## [TO DO]
[1] In the measure guide, what blood pressure reading counts as in control?
[2] Reproduce everything in the measure guide from "Measure Description: The" down to "the reporting period.".

## [SOURCE DOCUMENT]
......
SOAPware Learning CenterClinical Quality Measures User Guide (for 2011) Additional Measures (Choose 3 Additional Measures)NQF 0073 (Additional): Ischemic Vascular Disease (IVD): Blood Pressure Management

NQF 0073 (Additional): Ischemic Vascular Disease (IVD): Blood Pressure Management

Measure: NQF 0073 (Additional Measure)

Measure Title: Ischemic Vascular Disease (IVD): Blood Pressure Management

Measure Description: The percentage of patients 18 years of age and older who were discharged alive for acute myocardial infarction (AMI), coronary artery bypass graft (CABG) or percutaneous transluminal coronary angioplasty (PTCA) from January 1–November 1 of the year prior to the measurement year, or who had a diagnosis of ischemic vascular disease (IVD) during the measurement year and the year prior to the measurement year and whose most recent blood pressure is in control (<140/90 mmHg).

*REQUIRED FOR MEANINGFUL USE (MU): Click here to view the Meaningful Use Criteria.

Quality Measure Documentation Workflow

Quality Measure Documentation Workflow

1.  The patient must be 18 years of age or older and have at least one face-to-face encounter with the provider during the reporting period.
......
Stored records:
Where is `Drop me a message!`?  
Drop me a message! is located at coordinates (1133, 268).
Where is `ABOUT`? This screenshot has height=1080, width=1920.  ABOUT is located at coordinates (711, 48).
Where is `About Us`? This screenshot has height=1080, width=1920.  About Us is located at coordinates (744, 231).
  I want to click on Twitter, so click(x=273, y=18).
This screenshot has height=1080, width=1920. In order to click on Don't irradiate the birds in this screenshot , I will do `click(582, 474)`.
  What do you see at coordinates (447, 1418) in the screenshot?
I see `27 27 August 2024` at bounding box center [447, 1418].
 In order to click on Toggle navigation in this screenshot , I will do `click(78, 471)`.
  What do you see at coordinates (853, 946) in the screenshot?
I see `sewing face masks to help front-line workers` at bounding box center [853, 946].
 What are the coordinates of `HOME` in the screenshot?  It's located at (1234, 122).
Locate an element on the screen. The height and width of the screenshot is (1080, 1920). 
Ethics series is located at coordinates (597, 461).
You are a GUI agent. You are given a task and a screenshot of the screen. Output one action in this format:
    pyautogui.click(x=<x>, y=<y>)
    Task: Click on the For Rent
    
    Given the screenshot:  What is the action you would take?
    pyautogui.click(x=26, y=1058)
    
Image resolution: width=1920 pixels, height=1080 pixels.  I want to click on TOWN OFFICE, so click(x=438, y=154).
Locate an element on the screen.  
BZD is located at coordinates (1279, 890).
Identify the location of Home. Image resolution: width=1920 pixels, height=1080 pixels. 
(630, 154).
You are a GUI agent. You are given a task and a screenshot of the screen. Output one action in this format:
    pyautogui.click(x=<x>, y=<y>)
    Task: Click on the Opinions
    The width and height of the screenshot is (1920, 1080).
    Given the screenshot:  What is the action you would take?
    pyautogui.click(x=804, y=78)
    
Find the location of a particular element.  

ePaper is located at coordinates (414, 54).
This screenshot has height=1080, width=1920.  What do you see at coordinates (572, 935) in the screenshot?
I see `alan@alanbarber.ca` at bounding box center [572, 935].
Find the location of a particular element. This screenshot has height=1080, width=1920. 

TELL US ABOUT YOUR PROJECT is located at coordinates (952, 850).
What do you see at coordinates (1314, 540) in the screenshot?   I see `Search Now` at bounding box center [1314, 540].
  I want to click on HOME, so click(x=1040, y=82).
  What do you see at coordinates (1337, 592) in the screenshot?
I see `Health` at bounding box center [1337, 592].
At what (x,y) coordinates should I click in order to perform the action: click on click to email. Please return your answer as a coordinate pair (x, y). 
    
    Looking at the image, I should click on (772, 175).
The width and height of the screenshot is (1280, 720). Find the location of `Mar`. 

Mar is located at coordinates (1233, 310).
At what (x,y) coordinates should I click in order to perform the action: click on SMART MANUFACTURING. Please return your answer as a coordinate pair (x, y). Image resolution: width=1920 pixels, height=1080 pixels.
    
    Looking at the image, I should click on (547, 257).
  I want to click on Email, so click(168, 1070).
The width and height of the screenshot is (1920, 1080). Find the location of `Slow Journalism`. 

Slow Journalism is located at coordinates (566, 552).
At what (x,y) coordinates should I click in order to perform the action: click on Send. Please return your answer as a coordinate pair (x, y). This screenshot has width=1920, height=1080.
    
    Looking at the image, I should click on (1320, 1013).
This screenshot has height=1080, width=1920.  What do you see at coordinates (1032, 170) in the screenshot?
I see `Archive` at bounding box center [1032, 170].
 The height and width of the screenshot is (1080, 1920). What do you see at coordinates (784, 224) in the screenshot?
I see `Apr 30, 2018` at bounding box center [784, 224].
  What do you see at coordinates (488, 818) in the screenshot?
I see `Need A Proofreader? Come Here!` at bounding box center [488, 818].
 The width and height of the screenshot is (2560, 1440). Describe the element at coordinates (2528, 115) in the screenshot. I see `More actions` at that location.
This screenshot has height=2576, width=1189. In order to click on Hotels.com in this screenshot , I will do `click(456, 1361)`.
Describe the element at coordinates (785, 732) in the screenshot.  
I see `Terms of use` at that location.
......
## [PER-TASK ANSWERS]
[1] Less than 140/90 mmHg.

[2]
Measure Description: The percentage of patients 18 years of age and older who were discharged alive for acute myocardial infarction (AMI), coronary artery bypass graft (CABG) or percutaneous transluminal coronary angioplasty (PTCA) from January 1–November 1 of the year prior to the measurement year, or who had a diagnosis of ischemic vascular disease (IVD) during the measurement year and the year prior to the measurement year and whose most recent blood pressure is in control (<140/90 mmHg).

*REQUIRED FOR MEANINGFUL USE (MU): Click here to view the Meaningful Use Criteria.

Quality Measure Documentation Workflow

Quality Measure Documentation Workflow

1.  The patient must be 18 years of age or older and have at least one face-to-face encounter with the provider during the reporting period.